In 2023, the FDA moved a group of peptides to Category 2 of the 503A bulks list, ending their eligibility for standard compounding. In 2024, PCAC declined to recommend adding several peptides to the approved list, citing limited U.S. outcomes data. In 2026, FDA signaled reconsideration of approximately a dozen substances, with meetings scheduled in July 2026 and February 2027.
The outline: Discovery → Adoption → Restriction → Gray/alternative channels → Potential reconsideration.
The story is still being written and GLP-1s are a reminder that when a peptide class does cross the full regulatory arc, the impact on medicine can be generational.
The Comparison Between the Cannabis and Peptide Stories
The two stories trace the same shape. A scientific breakthrough. Decades of legitimate pharmacy use. A restriction event that redirects demand rather than eliminating it.
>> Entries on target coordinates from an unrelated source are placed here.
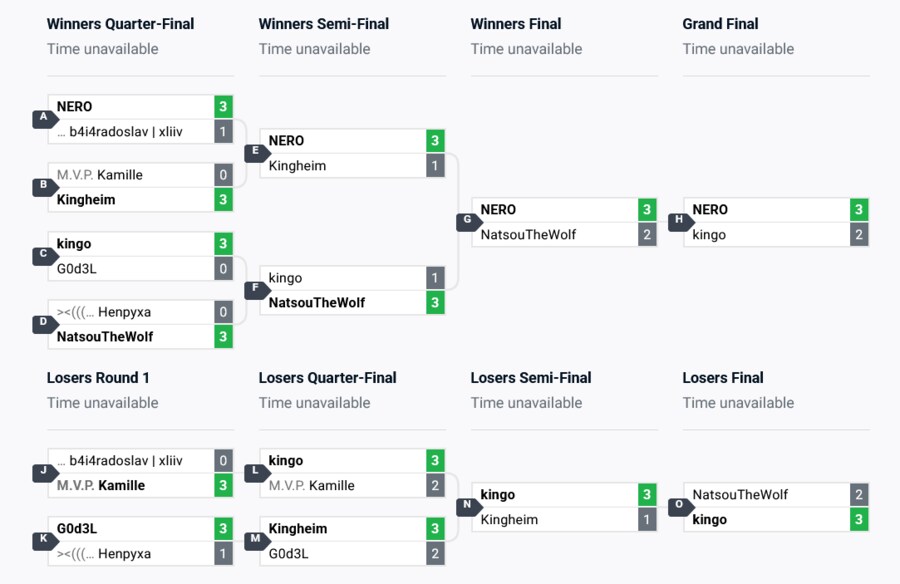
Task: Open match N badge in Losers Semi-Final
Action: tap(466, 507)
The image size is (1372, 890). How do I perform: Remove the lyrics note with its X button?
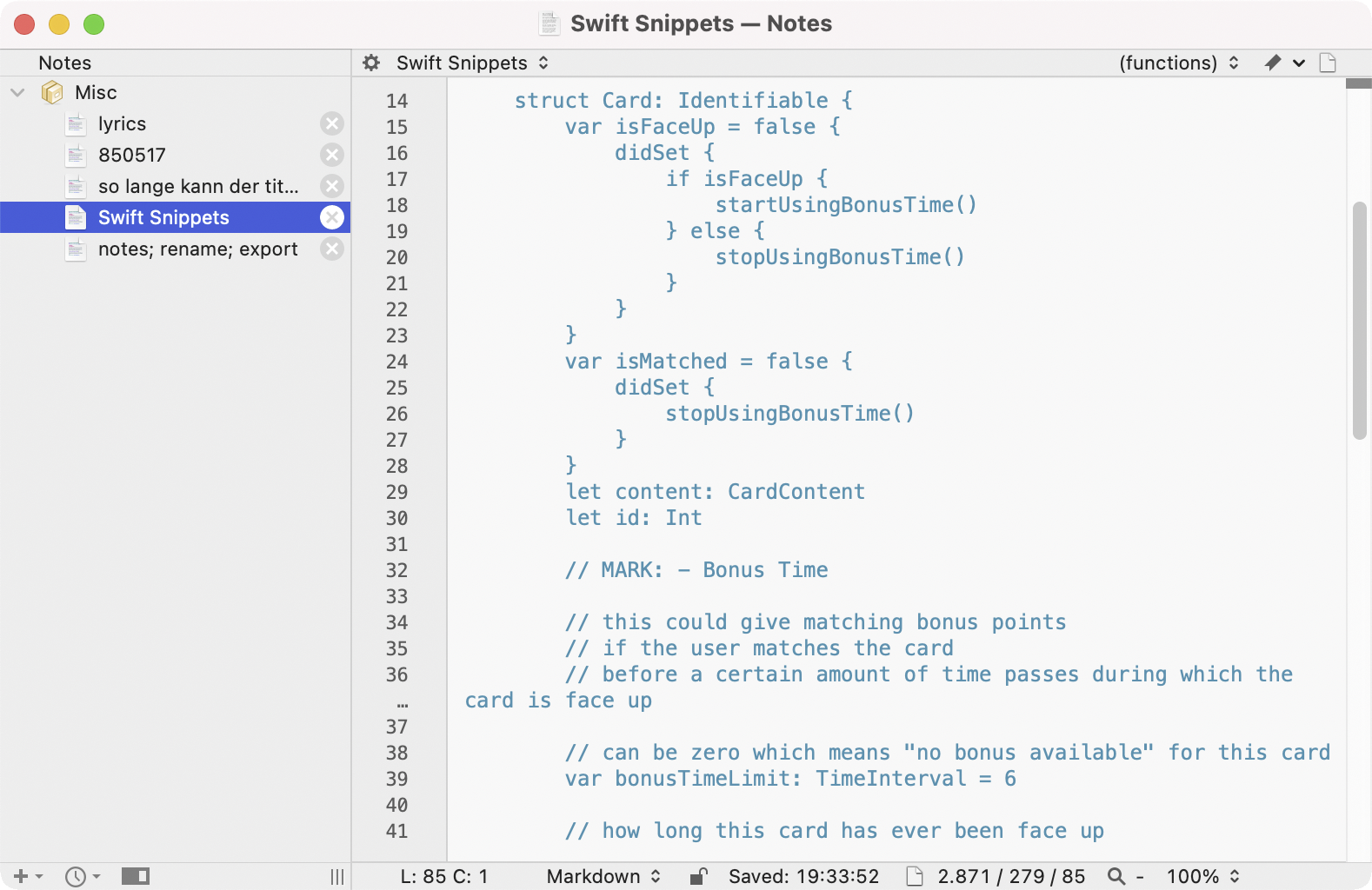pos(332,123)
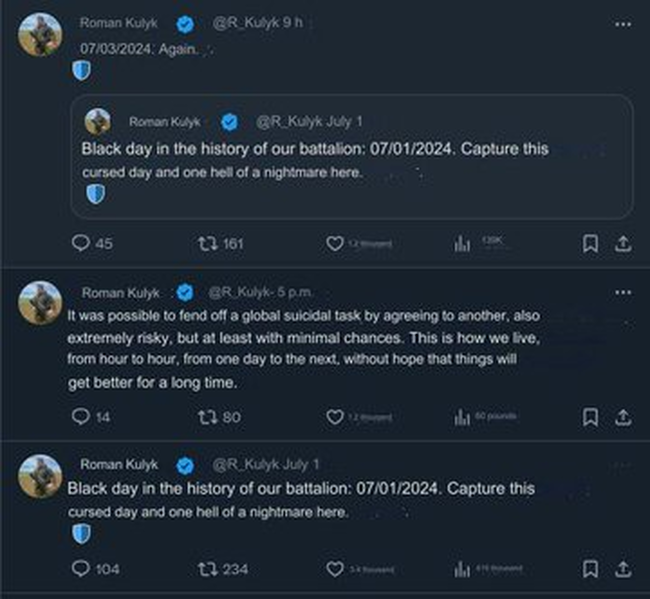Reply to the '07/03/2024. Again' tweet

[x=80, y=243]
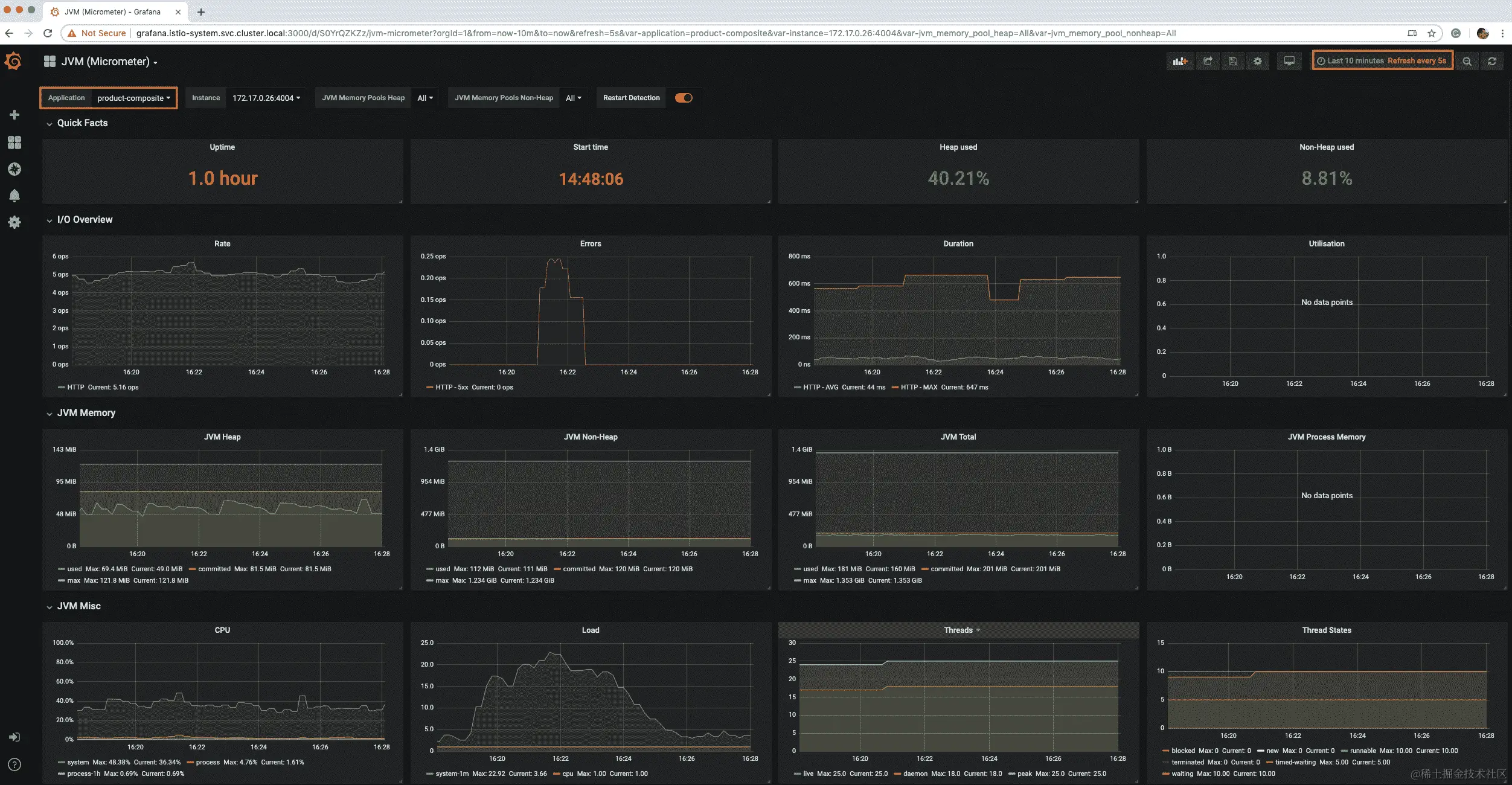
Task: Click the Save dashboard icon
Action: 1233,61
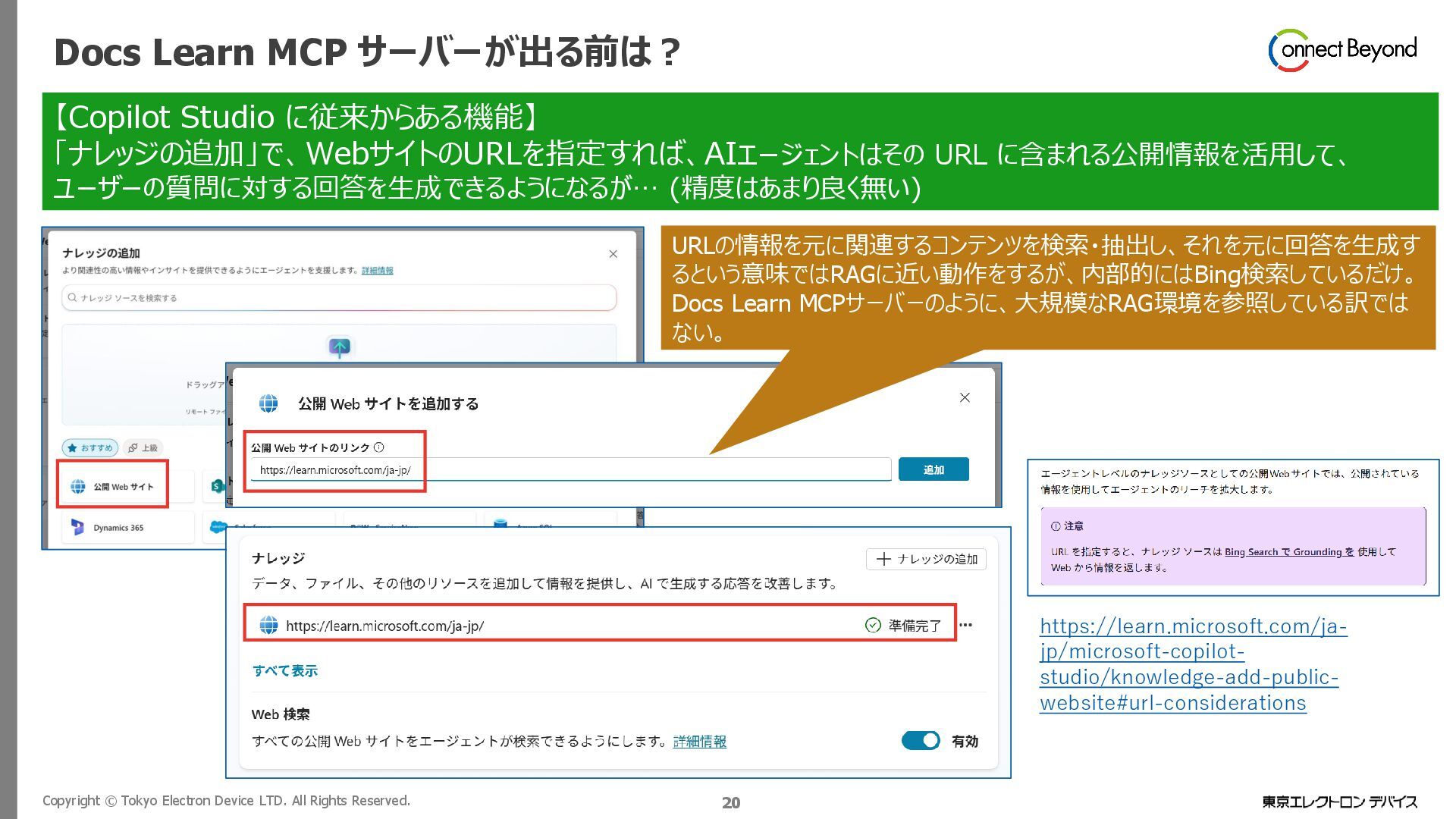Click the info icon beside 公開 Web サイトのリンク
This screenshot has height=819, width=1456.
379,447
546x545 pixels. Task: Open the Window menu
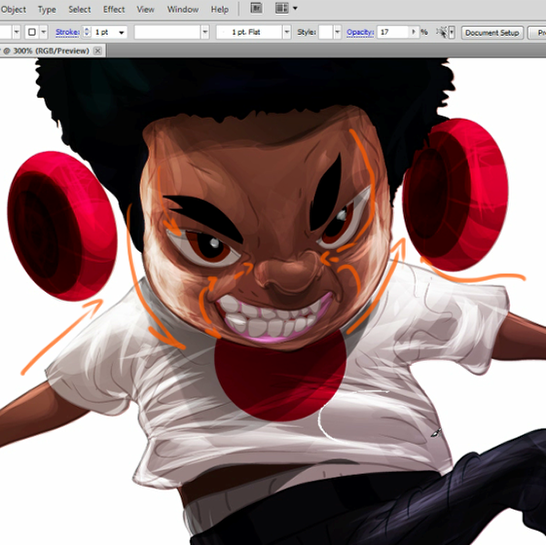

Physicians practicing between observation and evolving regulation. A slow, uneven path toward reconsideration.
The differences matter too and they are worth naming carefully.
What this means for the physicians community
This is where I think the pattern is useful.
Peptides, like cannabis, are one chapter in a longer story of emerging modalities. Others will follow. What does not change is our obligation as physicians. What can change, and what this community is built to change, is how prepared we are when the next chapter arrives.
Four things each of us can do, independent of where the regulation lands.
Educate. Stay fluent in the evidence, the mechanisms, and the regulatory framework that governs our practice. Emerging modalities reward physicians who understand the science before the marketing. Longevity Docs exists to make that education continuous, peer-reviewed, and physician-led.
Stay updated. Regulatory landscapes shift. FDA, PCAC, state boards, and international bodies move on their own timelines. A community that tracks these changes in real time (and translates them into clinical language) protects every physician in it.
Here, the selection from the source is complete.